__The data__:
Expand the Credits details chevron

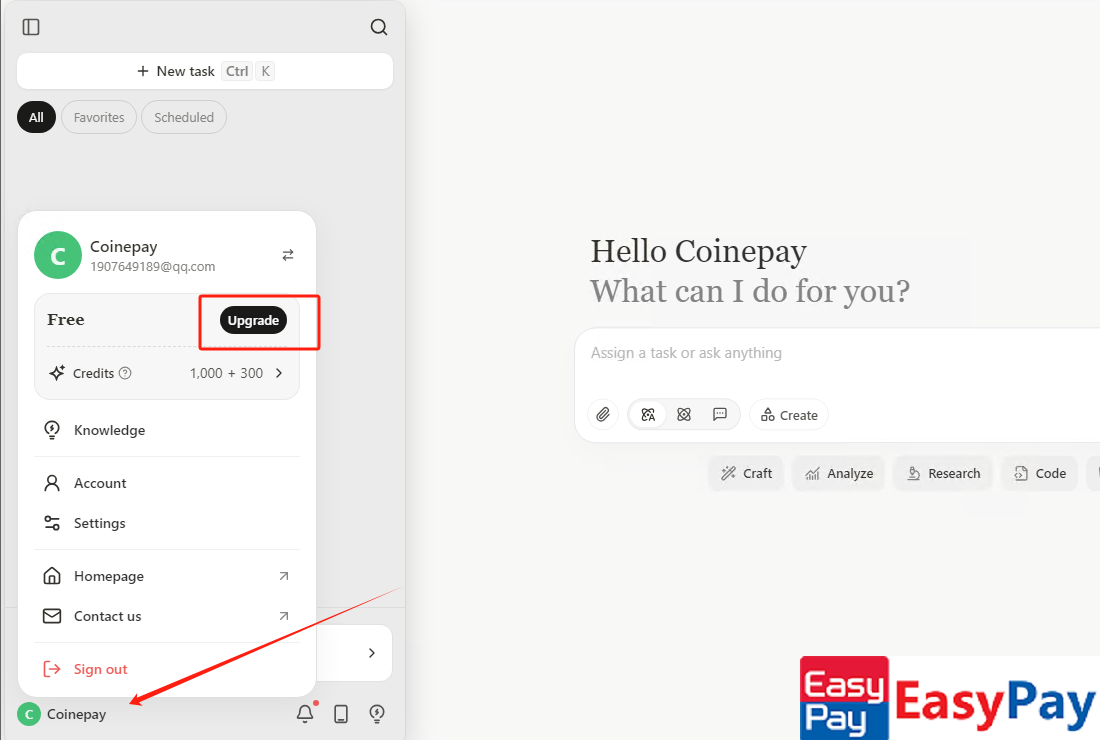[279, 373]
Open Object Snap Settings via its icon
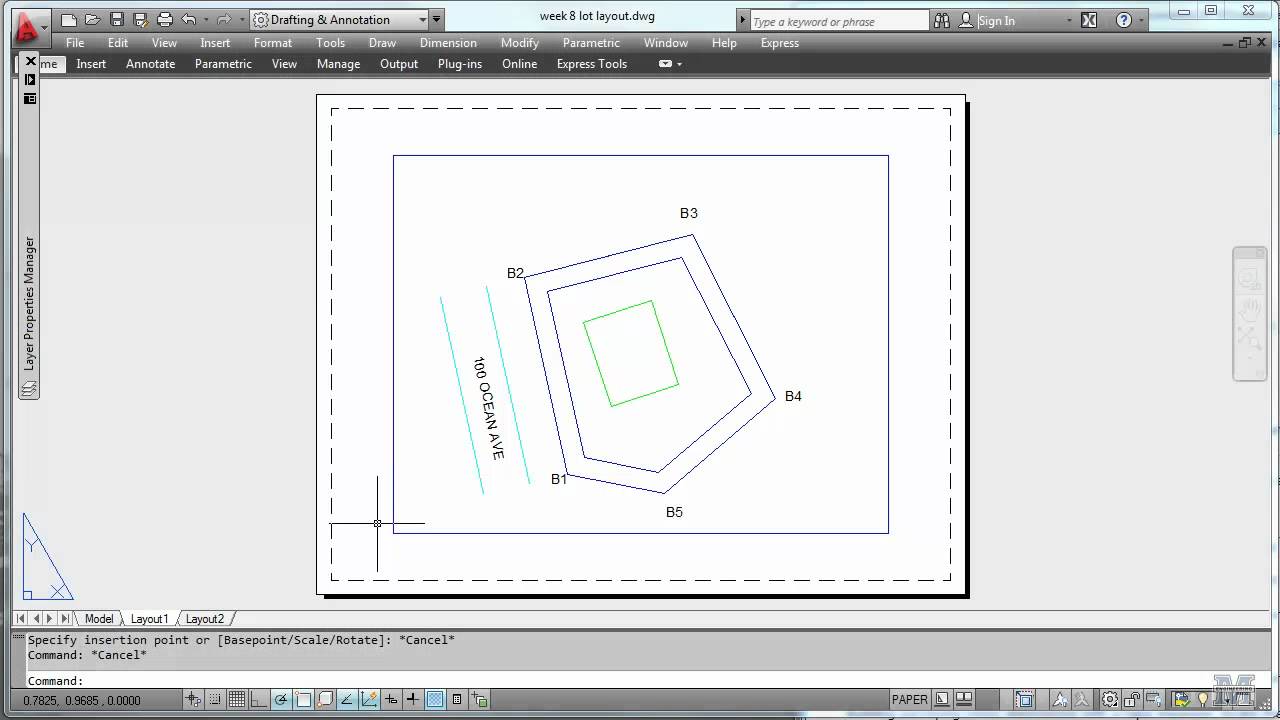The width and height of the screenshot is (1280, 720). click(x=303, y=699)
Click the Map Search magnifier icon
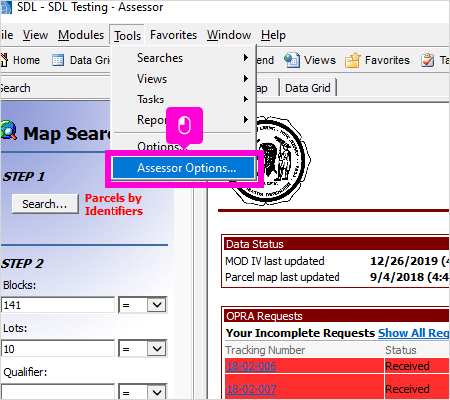This screenshot has height=400, width=450. point(9,131)
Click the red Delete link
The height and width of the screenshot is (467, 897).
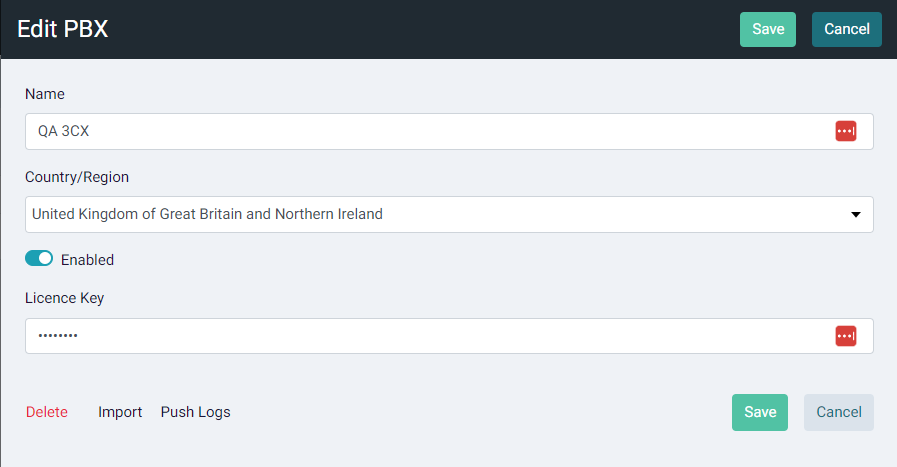coord(47,412)
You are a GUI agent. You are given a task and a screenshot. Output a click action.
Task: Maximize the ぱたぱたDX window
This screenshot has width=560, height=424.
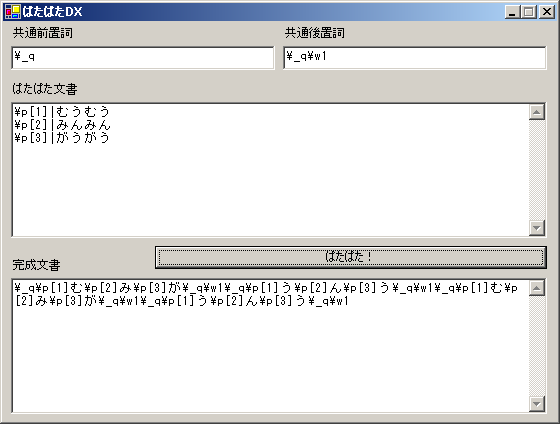(x=528, y=12)
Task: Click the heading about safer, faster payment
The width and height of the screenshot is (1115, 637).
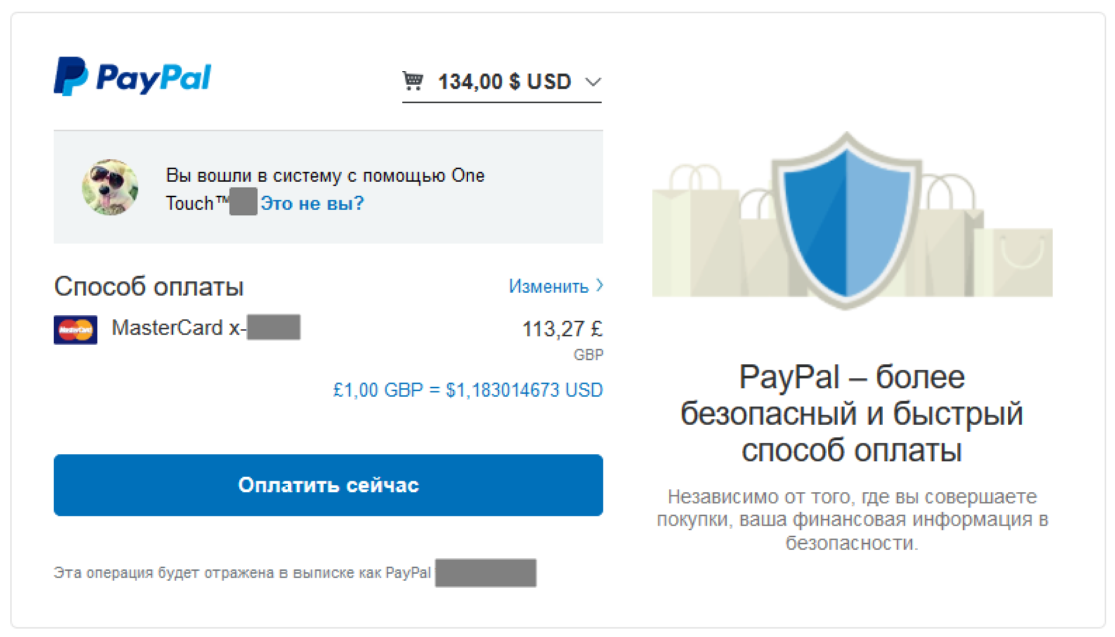Action: [851, 414]
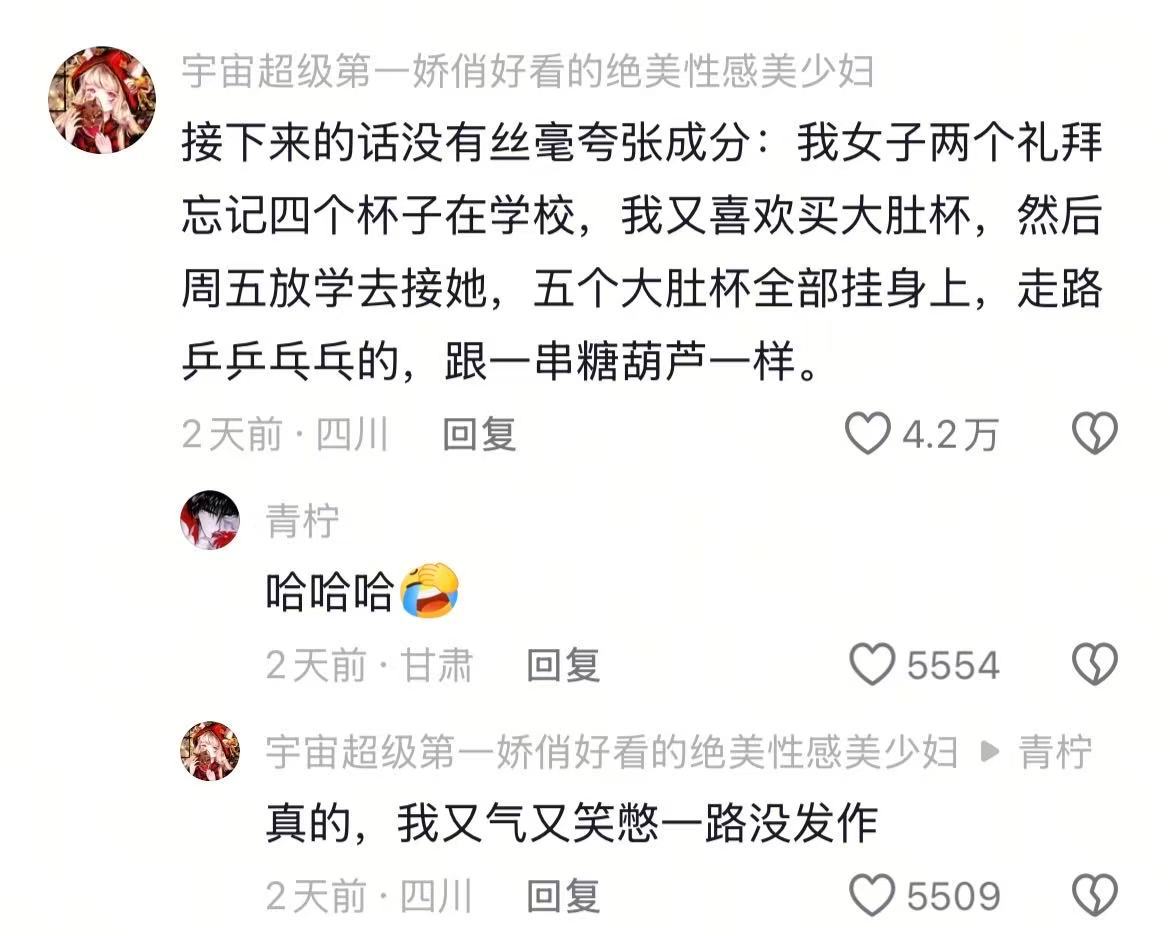This screenshot has height=936, width=1170.
Task: Reply to 青柠's comment from 甘肃
Action: tap(564, 665)
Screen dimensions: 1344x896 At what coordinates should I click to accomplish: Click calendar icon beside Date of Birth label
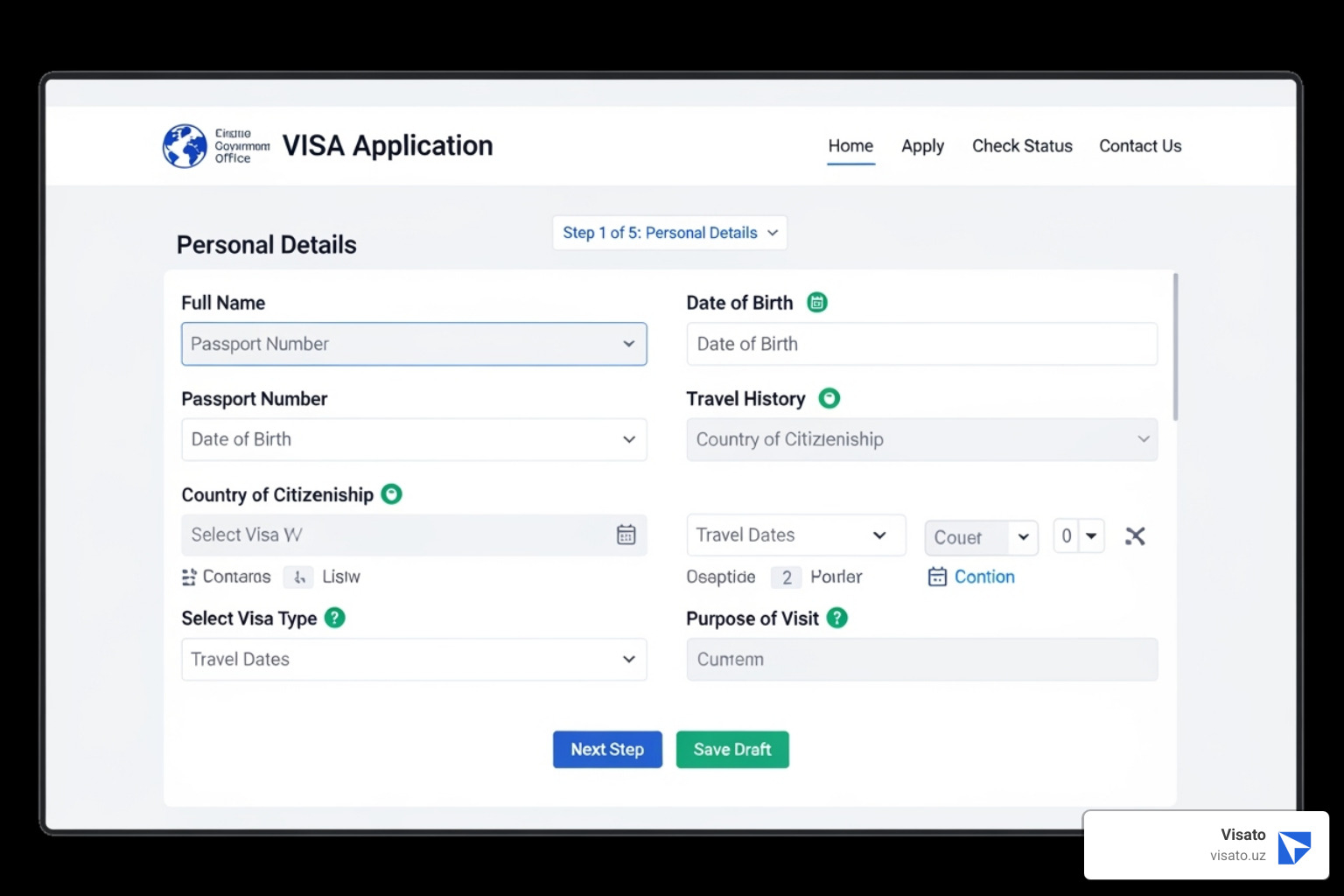click(x=816, y=303)
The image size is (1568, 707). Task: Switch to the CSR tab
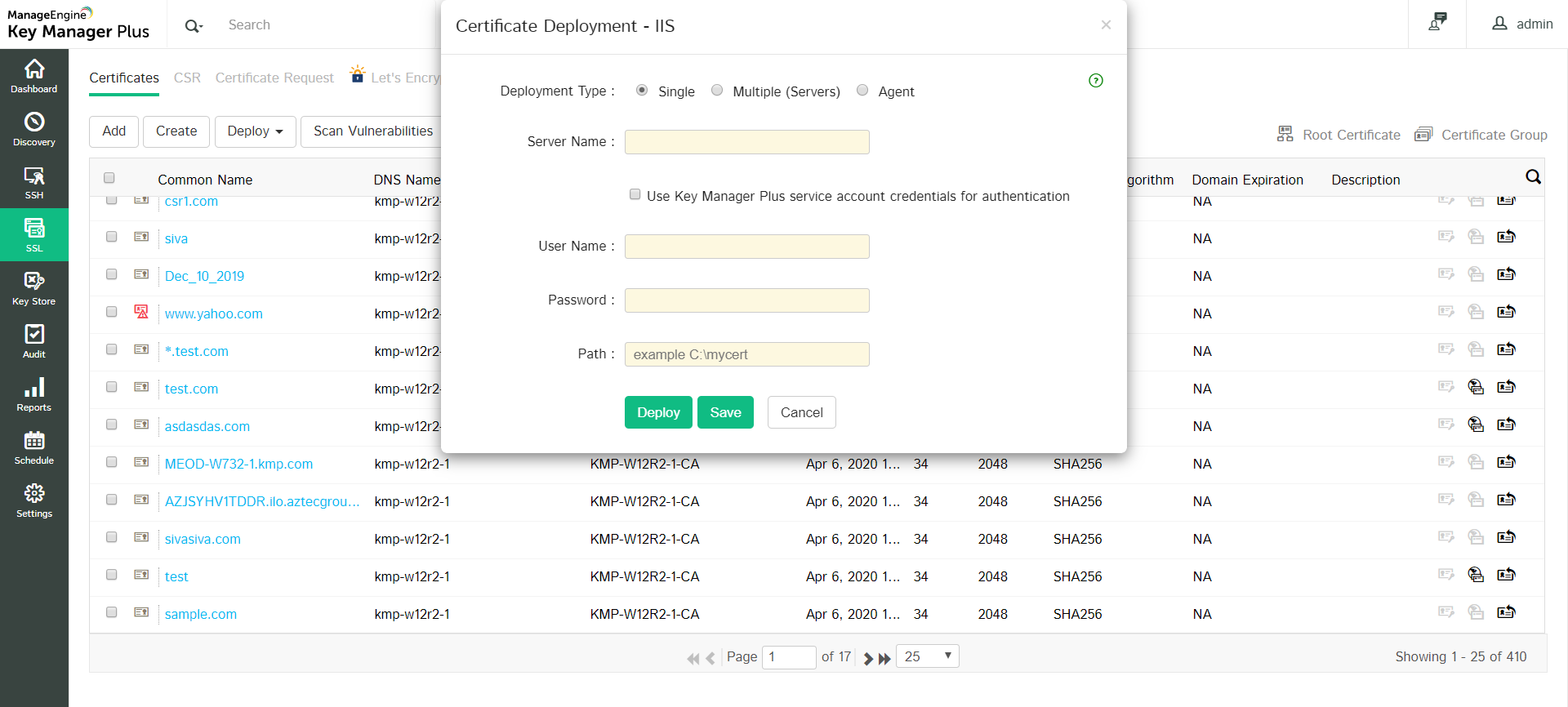[x=187, y=78]
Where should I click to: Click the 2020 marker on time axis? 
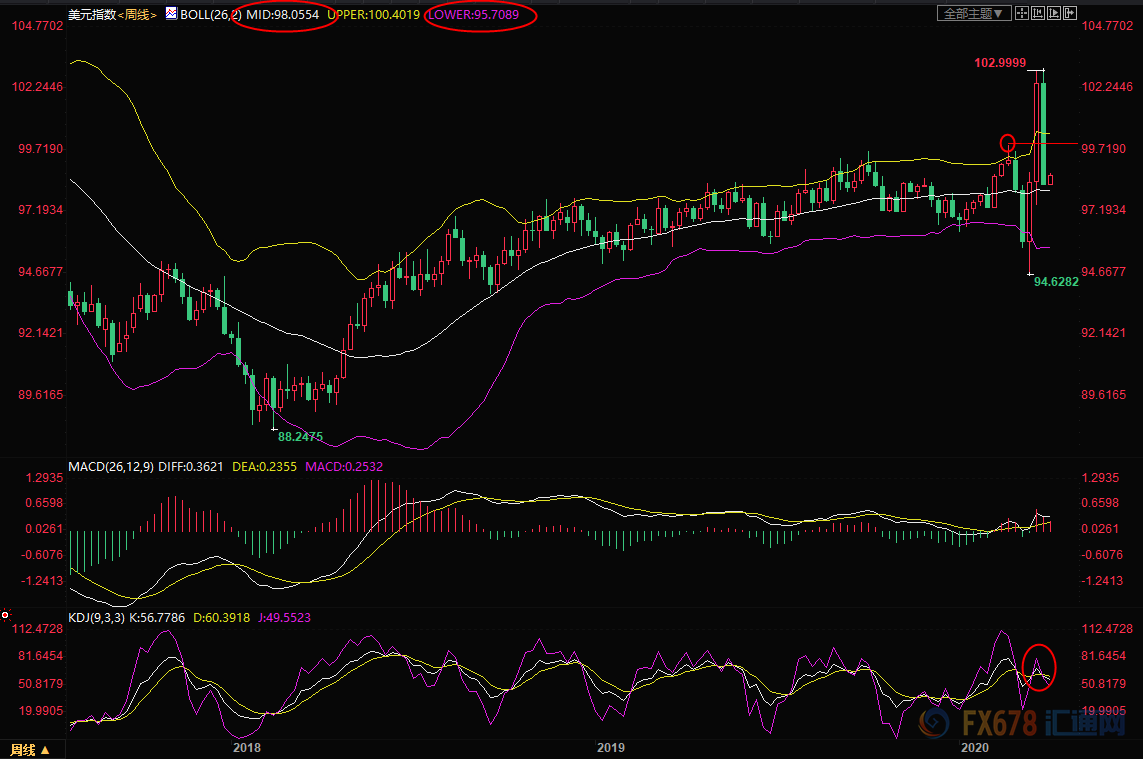click(974, 747)
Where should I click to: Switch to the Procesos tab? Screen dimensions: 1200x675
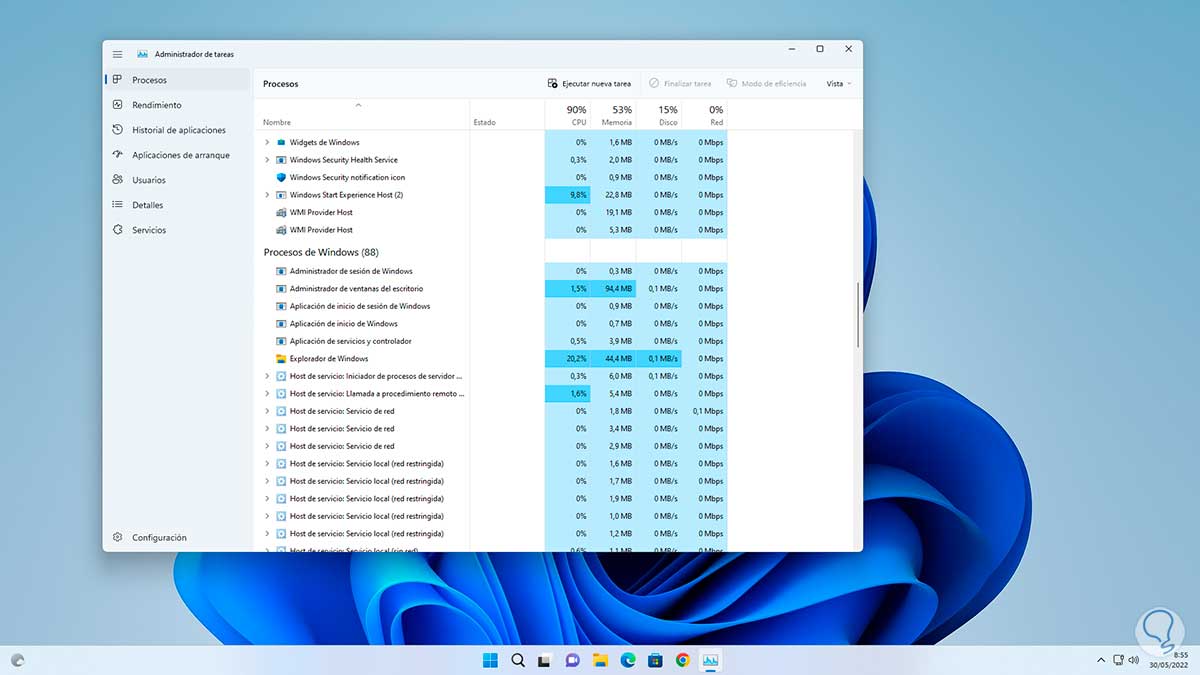click(149, 80)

__Work request__: Above are the records; set down exactly the lines from the line containing "Screen dimensions: 1344x896" through their last line, leaving every picture out.

__Response to this task__:
Screen dimensions: 1344x896 At what coordinates should I click to accomplish: Click calendar icon beside Date of Birth label
click(x=816, y=303)
The image size is (1568, 707). Task: Switch to the CSR tab
[x=187, y=78]
Where should I click to: Click the 2020 marker on time axis? 
click(974, 747)
Where should I click to: Switch to the Procesos tab? Screen dimensions: 1200x675
click(149, 80)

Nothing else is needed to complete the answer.